Friday, September 3, 2010

We should remain wary of universal health care

May 27, 2009 by Fran Eaton  
Filed under Profiles in Conservatism

Although the United States spends almost $2.2 trillion or $7,421 per person each year on health care, it remains at the top of Americans’ concerns. As the nation’s unemployment nears the 10 percent level, criticism of the current national employer-based health care system is reaching new heights.

President Barack Obama told congressional leaders last week that he wanted comprehensive health care reform legislation on his desk by the end of July. The White House’s plan includes reducing long-term growth of health care costs for businesses and government, protecting families from bankruptcy or debt because of health care costs, guaranteeing choice of doctors and health plans and investing in prevention and wellness.

There is no doubt from a liberal or a conservative viewpoint that the American health care system is in dire need of reform. Private health care plans are tied to employers for the most part. Those who are unable to find jobs where employers offer health care as part of employee benefits have two choices – use the public health care system or simply go without.

Government health care has evolved throughout the years from first caring for those too old to work full time to include those who are too disabled to work to those under the poverty level to now include children of the working poor.

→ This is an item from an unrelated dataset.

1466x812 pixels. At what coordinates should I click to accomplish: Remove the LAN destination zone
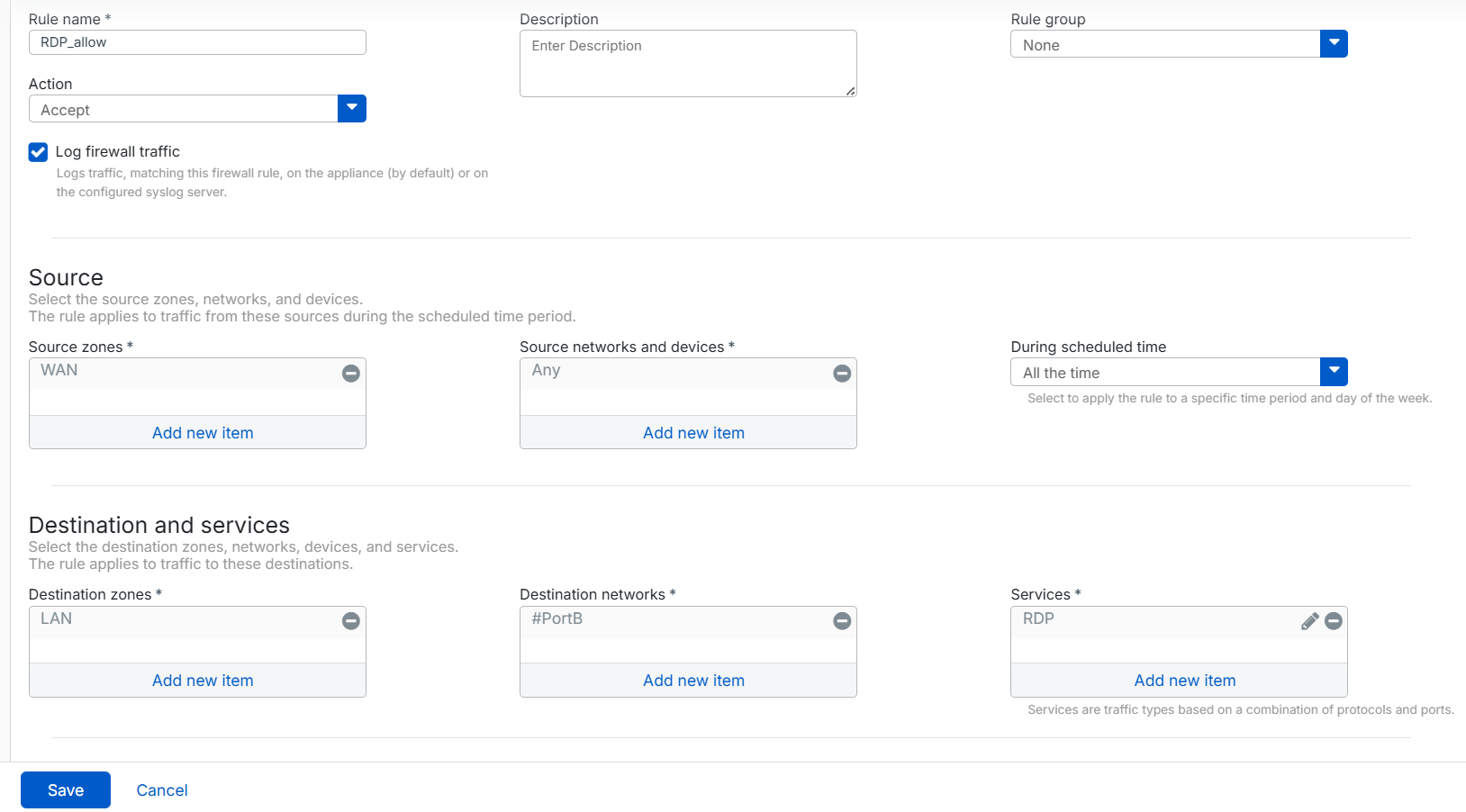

Kid Care was added to Medicaid, which was added to Medicare.

One breath at a time, America has been sucked into the very same universal health care system that we so strenuously resisted during the Clinton years. It is very similar to the failed government-run system from which the former communist Romania is now struggling to escape.

Staff at Romania’s St. Lucas Medical Center said when their Pitesti clinic opened in 2002, locals commonly offered bribes to hospital caretakers, something they learned to do to attain the best health care under the old communist health care system.

Before the communist fall in 1989, Romanian doctors made less money than those who worked in the factory, and reports are that 95 percent of the nation’s medical transactions involved money under the table for the doctors. It’s taken years for those coming to St. Lucas to understand their facility’s nongovernment care and private staffing offer excellent service for everyone who has needs, not just those who are able to pay under the table.

“When we told them we wouldn’t take bribes, they would ask, ‘why?’ They thought if we didn’t take their bribe we were not treating them well, that we just didn’t want to see them anymore or that they were so sick they were not going to live,” St. Lucas’ founder Dr. Augustin Batis said in a recent interview.

St. Lucas was the first nongovernmental medical clinic built since the communist dictatorship failed. Based on a theme of “honesty and integrity,” it has had a powerful impact on the Petisti community.

After seven years, St. Lucas’ reputation for excellence has become so well-known, that now the country’s powerful elite come to the facility for medical care rather than place themselves or their loved ones in the state’s inferior and corrupt system.

In the documentary, “Progress in Pitesti,” Romanian hospital staffers describe the deplorable conditions at the state-run facilities where they previously worked. One physical therapist said he never had access to up-to-date equipment while working at the state hospital. A nurse described how she and her colleagues commonly brought cleaning materials from home to sanitize the facilities.

The American-based Luke Society executive board, upon which Mokena businessman Marty Ozinga serves, provided funds for the establishment of St. Lucas Medical Center. Despite its Christian community backing, the medical facility is not considered a non-profit organization, but rather a private business beginning to sustain itself and profit enough to consider expanding to other areas in Romania.

“The business component is operating at a level that gains access to government officials, to political leaders to other industry leaders. We’re not just ministering to a Christian community or to the poor community,” Ozinga said. “We’re interacting with all aspects of Romanian life, Romanian government and are, in fact, playing a role and participating in the rebuilding, reshaping and restructuring of that country.”

Health care strikes at the core of human welfare. Traditionally, the family has been the center of health, education and welfare, but as the state steps in to meet those needs, the family becomes more dependent on the provider. In these unstable economic times, that can become immeasurably powerful.

Why would America head toward universal health care and abandon medical care self-determination?

A group of 14 Republican members of Congress recently formed a Doctors’ Caucus to steer us away from that disastrous direction. Each of the congressmen have worked as private physicians and are committed to pushing for a health care insurance system that follows the patient from job to job and allows patients to choose their health care providers. The caucus suggests tax credits, insurance vouchers, health care networking, and an ar ray of other reasonable reforms.

Whichever way our lawmakers determine in the next 60 days, it is our job to insist on true health care progress and with a cautious, wary eye on the universal health care system that failed in Romania.